L’esprit musical [24]

 

Conférence donnée à Bruxelles (Lanterne Sourde) le 15 mars 1924, à Anvers (Cercle français) le 21 mars 1924.

Ayant à vous parler de la Musique — sujet bien vaste pour une causerie — je restreindrai beaucoup mon sujet, me réservant de vous parler un peu des musiciens, &, surtout, de l'Esprit musical.
***       

Le musicien se recrute dans tous les milieux ; …. il nous vient de toutes les classes sociales....

..... L'enseignement musical se pratique comme tous les enseignements :....

il est donné par des professeurs,……... & reçu par des élèves — lesquels sont plus ou moins bons — (ainsi que les professeurs, du reste....)…..

…... Au bout de quelques années, l'élève devient ce que l'on appelle vulgairement un « artiste », …. & se lance dans le Monde,... & à travers celui-ci…..

Jusqu'ici,... tout va bien.

***      

En somme,... ce nouvel arrivant,... que sait-il ?....

…….

Il connaît :….

L'Harmonie ;….

le Contrepoint ;

l'Instrumentation ;

l'Orchestration………

:::: La Mélodie n'a pas de secrets pour lui,... non plus que

le Rythme,

la Sonorité,

le Dynamisme,

la Tonalité (& le Système atonal).....

……

….

Il cultive la Sagesse..... Il est imaginatif…...

Il a une dose d'abnégation accrue d'un désir de sacrifice très volumineux,... énorme, ……… si j'ose dire.

,,,,, Sa puissance est extrême....

…En un mot, il est prêt pour la lutte...

……. Il combattra loyalement.....

……

Notez que toutes ces choses-là sont connues par les Critiques eux-mêmes.....

…. Car les Critiques,... bien entendu,... savent tout,... & possèdent toutes les qualités.

……

Voyez Messieurs Vuillermoz,….

Laloy,...

Schlœ(t)zer : ......

……..

oui,.... ils savent tout !...

…..

(Du moins,... je le suppose).....

* * *

Ne donnez pas,... je vous prie,... un sens agressif à ce que je vous dis présentement.....

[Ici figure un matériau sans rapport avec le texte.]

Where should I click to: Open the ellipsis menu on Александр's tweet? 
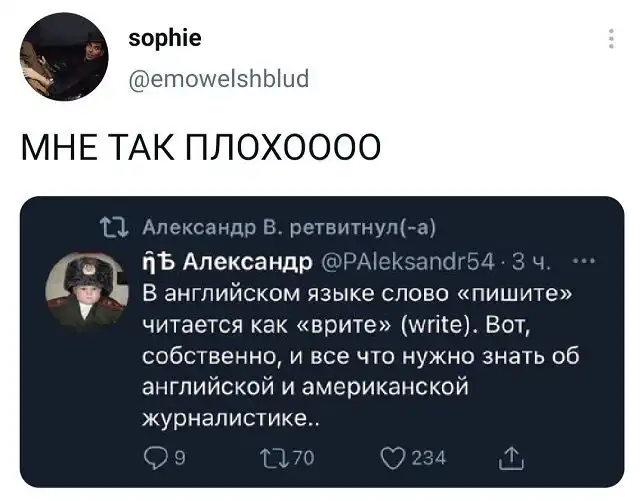pos(584,261)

Je ne fais que des constatations....... qui ne portent nullement ombrage à la renommée de Critiques respectables & respectueux — & que je respecte…..

.....J'ai trop l'esprit de Libre-Pensée pour ne pas tolérer la pensée des autres — — même si ceux-ci se présentent devant moi en adversaires irréductibles, & légèrement déloyaux…..

......

Je n'attaque ni ne glorifie personne……. J'abandonne même,… aujourd'hui, l'ironie qui m'est coutumière…..

….. Je vous parle en ami — en vieil ami, bien entendu….

* *  *

Mais il ne suffit pas d'être musicien — ou d'en avoir l'air — il faut en avoir l'esprit……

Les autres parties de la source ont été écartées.